In our study population, RV enlargement was a relatively common finding. Although such diagnosis may be associated with worse prognosis in patient with the suspected PE, it is important to point out that the majority of causes of RV enlargement in the study group was not related with PE. Thus, RV enlargement alone should not alter the diagnostic process and trigger prompt CT-scan. Nevertheless, the discussed parameter is useful as one of the factors reflected in risk scale.

It was previously established that trained emergency physician was able to perform a reliable evaluation of the RV dysfunction during a bedside examination [13, 23,24,25,26,27,28,29]. The efficacy of PSID screening in the assessment of the RV dilatation was also confirmed [30,31,32]. In our study population the prevalence of RV enlargement in PE patients was very high; only one patient with diagnosed PE could not be diagnosed with RV pathology.

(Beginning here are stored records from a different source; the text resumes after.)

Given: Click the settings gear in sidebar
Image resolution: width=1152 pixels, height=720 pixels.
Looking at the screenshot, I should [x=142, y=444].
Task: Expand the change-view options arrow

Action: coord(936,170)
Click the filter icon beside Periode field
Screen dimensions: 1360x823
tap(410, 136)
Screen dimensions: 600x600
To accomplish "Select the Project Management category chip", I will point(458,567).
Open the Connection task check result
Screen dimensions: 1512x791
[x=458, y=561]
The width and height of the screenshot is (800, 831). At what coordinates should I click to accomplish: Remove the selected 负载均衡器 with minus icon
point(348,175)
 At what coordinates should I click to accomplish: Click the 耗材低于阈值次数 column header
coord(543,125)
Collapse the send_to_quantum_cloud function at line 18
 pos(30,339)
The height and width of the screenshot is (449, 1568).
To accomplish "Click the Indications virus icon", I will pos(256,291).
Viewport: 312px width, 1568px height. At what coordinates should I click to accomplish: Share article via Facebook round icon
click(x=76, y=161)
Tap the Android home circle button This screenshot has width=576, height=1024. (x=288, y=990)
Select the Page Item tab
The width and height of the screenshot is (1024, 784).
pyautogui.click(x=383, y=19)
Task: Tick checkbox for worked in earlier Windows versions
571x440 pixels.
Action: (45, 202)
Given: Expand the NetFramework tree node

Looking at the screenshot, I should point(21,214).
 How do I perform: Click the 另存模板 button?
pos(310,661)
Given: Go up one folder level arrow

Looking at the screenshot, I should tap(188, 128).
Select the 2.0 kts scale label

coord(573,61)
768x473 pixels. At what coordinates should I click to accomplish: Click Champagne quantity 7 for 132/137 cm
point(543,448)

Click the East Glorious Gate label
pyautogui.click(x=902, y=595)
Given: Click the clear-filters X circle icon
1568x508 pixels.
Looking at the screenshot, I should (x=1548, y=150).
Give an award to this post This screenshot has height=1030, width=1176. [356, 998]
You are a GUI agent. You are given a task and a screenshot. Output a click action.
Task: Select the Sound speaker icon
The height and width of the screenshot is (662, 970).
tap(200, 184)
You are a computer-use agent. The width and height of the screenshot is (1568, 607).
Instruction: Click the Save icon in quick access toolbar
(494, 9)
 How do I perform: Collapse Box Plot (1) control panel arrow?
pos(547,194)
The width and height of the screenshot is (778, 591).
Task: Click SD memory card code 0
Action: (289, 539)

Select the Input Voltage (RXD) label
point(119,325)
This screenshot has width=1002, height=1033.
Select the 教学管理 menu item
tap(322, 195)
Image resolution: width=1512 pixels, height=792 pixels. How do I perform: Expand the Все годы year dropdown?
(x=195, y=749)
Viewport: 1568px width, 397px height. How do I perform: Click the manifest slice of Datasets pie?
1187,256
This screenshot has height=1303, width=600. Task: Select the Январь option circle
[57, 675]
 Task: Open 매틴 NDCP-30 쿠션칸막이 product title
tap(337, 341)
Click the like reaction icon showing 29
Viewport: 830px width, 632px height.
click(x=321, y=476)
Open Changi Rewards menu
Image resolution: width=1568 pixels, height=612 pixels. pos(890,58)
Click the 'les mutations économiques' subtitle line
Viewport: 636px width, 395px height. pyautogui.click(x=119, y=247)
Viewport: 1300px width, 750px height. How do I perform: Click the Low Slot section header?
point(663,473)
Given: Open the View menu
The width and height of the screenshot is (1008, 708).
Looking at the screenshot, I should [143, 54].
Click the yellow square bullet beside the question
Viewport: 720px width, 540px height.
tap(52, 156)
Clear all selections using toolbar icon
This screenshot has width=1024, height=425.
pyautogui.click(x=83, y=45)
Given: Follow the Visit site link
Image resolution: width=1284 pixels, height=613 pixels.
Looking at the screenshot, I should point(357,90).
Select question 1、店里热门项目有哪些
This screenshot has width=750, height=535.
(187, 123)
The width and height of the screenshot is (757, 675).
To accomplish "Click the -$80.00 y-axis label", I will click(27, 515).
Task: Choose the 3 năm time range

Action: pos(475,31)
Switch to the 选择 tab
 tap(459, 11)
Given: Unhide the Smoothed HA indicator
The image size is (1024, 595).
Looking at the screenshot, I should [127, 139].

Nazerian et al. [33] presented an appealing approach, in which they proved that enhancing the Wells rule with lung and lower limb venous ultrasound improved the diagnostic value of this scale. However, their approach still involved patient transportation, the use of high-end equipment and required involvement of a specialist in ultrasonography. One of the most highly regarded advantages of clinical prediction rules is the easiness of their application and the immediate result. PSID examination shares these features as it can be performed at any point of care, including the ER. Furthermore PSIDs can be operated by less experienced medical professionals who after the completion of the short training should be able to perform a reliable, specifically-aimed ultrasographic screening [8,9,10, 34,35,36]. Importantly, according to the ESC guidelines PSID screening should be integrated into the routine physical examination rather than treated as a separate diagnostic procedure.

Latest and most advanced PSIDs are equipped with a dual-probe, which shares the advantages of a linear and sector probe in one ultraportable tool. Older generations of PSID were not perfectly suited for the vascular imaging and significant shortcomings in this area were present. Clinicians had to overcome the obstacles of the minimal depth, image sector size and insufficient probe frequency [37]. PSID equipped with dual-probe appears to be capable of being successfully utilized in new clinical applications. Importantly, practicality of ultraportable ultrasound may suffer from limited imaging capabilities. Although in all 100 patients studied we were able to visualise RV at least partly, and sufficiently for measurements, this may not be possible in all-comers population in clinical setting. Lower extremity vein assessment may also exceed the capabilities of the device in some patients (in our study group ca. 1%). For this reason the supplementary role of PSID examination needs to be re-emphasized; final diagnosis should be obtained on the basis of the complete set of clinical data.

Conclusion

Despite the well-established value of the PE clinical prediction rules, the diagnostic process of patients with suspected PE benefits from the addition of brief assessment with the use of PSID.

Limitations

This is a single center study with relatively small study population. All of the examinations with the use of PSID were performed by the same cardiology resident, and for this reason the calculation of the inter-rater agreement index was not possible. RV analysis was limited to two linear measurements and its function was not evaluated. Compressive ultrasonography does not offer the possibility to diagnose pelvic deep venous thrombosis thus singular cases of proximal DVT could have remained undetected.